Nothing should appear in the answer except the lines below from the line containing "The height and width of the screenshot is (469, 595)." through the line containing "The height and width of the screenshot is (445, 704).", copied exactly, with pictures left out.

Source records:
-=-=-=-=-

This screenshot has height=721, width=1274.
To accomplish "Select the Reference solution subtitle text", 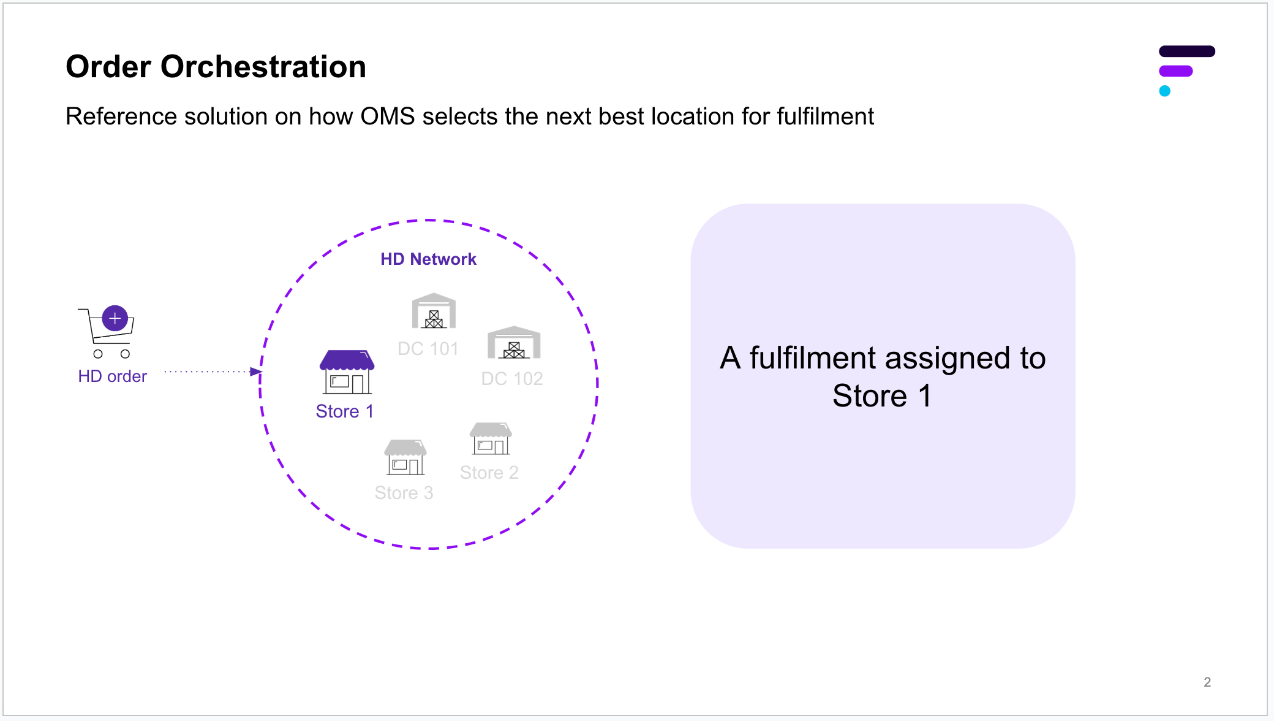I will click(469, 116).
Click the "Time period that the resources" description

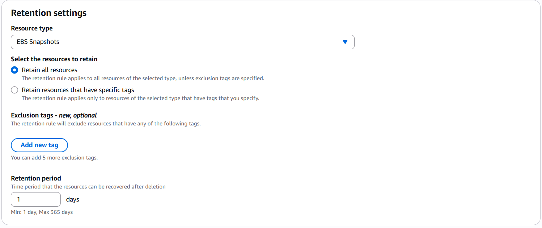[x=88, y=187]
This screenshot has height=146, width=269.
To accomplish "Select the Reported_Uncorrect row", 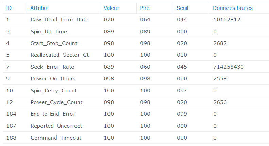I will coord(136,126).
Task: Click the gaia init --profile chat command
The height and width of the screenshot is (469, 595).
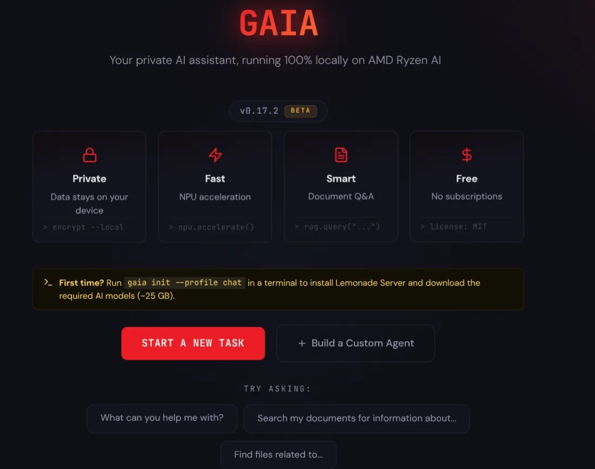Action: tap(184, 283)
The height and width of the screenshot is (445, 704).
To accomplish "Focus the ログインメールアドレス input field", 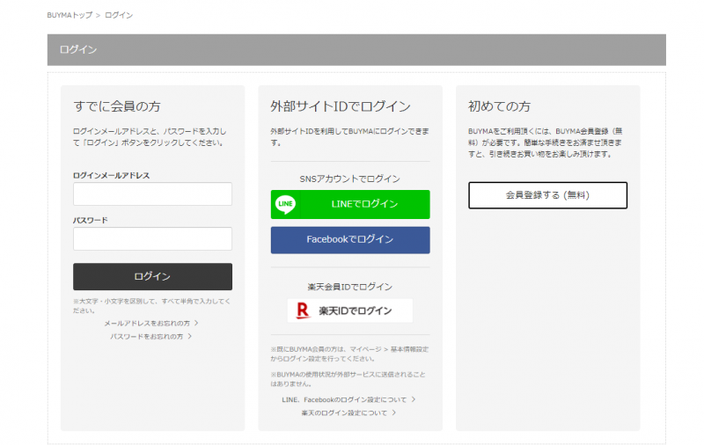I will click(x=152, y=194).
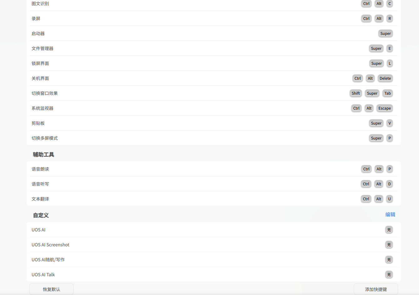Viewport: 419px width, 295px height.
Task: Click the 切换多屏模式 P key
Action: 389,138
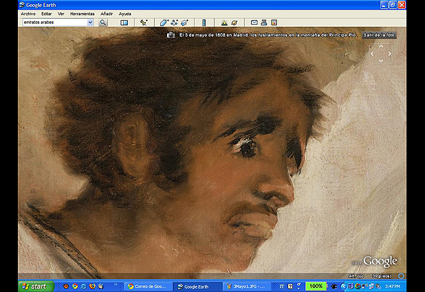This screenshot has height=292, width=425.
Task: Open the planet switcher icon
Action: tap(234, 23)
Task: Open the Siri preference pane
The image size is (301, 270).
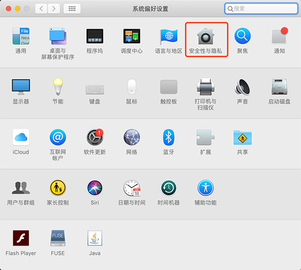Action: pos(94,188)
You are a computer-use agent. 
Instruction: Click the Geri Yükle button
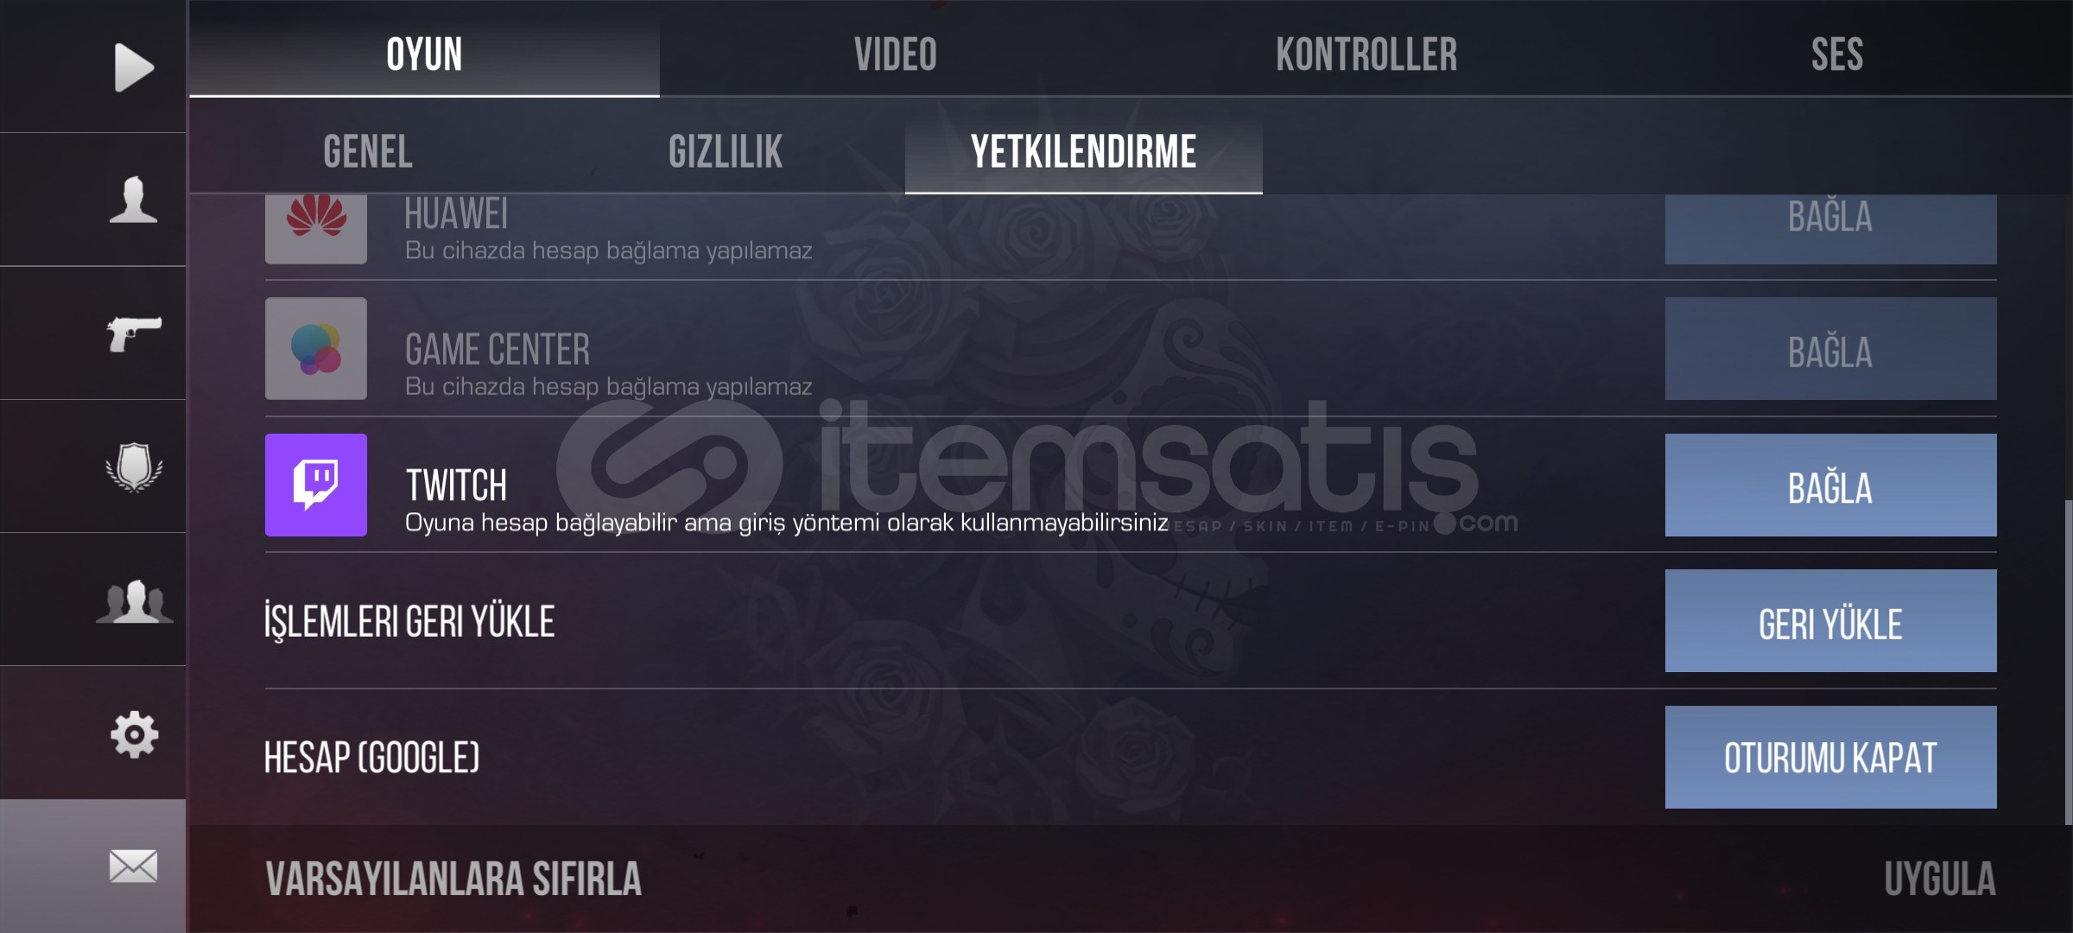pyautogui.click(x=1830, y=620)
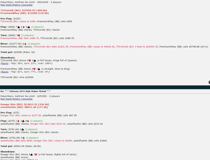This screenshot has height=160, width=210.
Task: Click Donger Kim (BU) stack size heading
Action: (25, 104)
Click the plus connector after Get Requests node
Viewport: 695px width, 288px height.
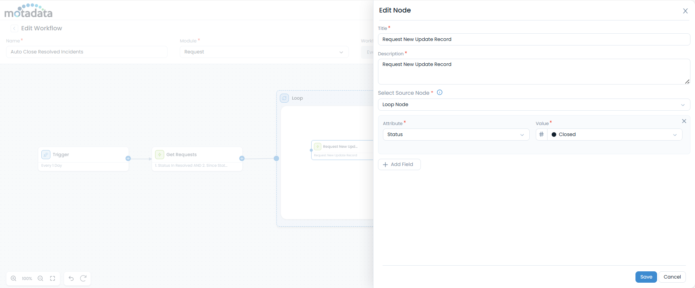point(242,158)
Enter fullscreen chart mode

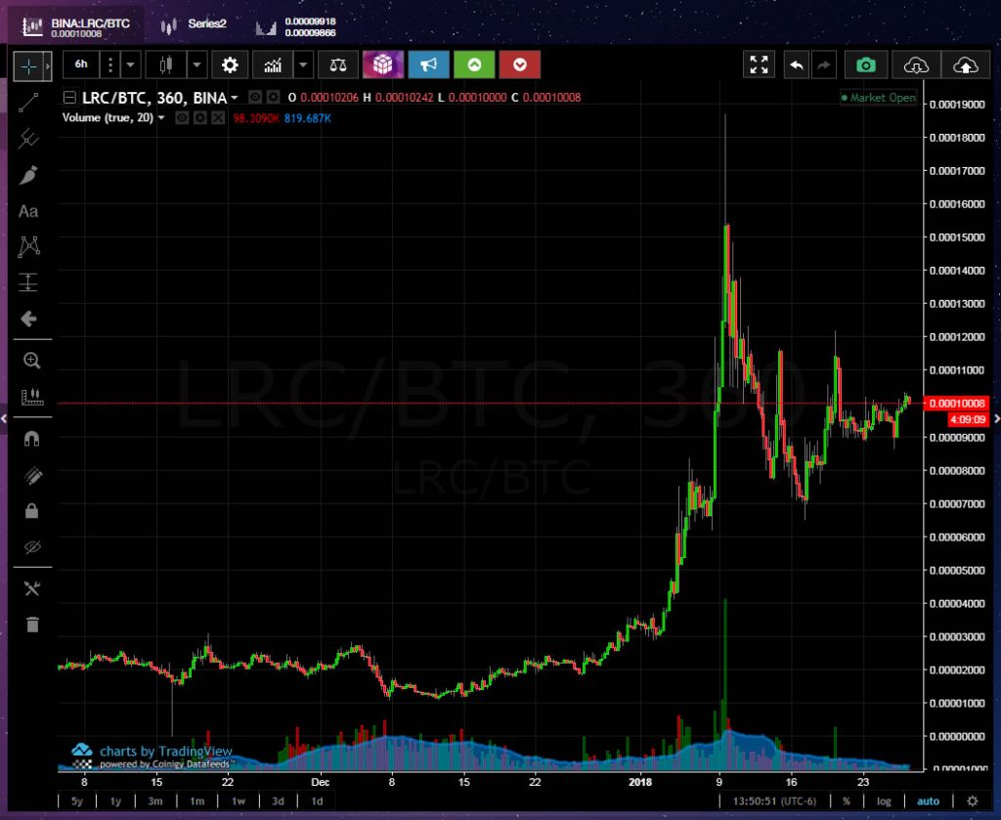coord(759,65)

-=-=-=-=-

**TASK OUTPUT:**
The height and width of the screenshot is (469, 595).
Action: tap(184, 283)
The height and width of the screenshot is (445, 704).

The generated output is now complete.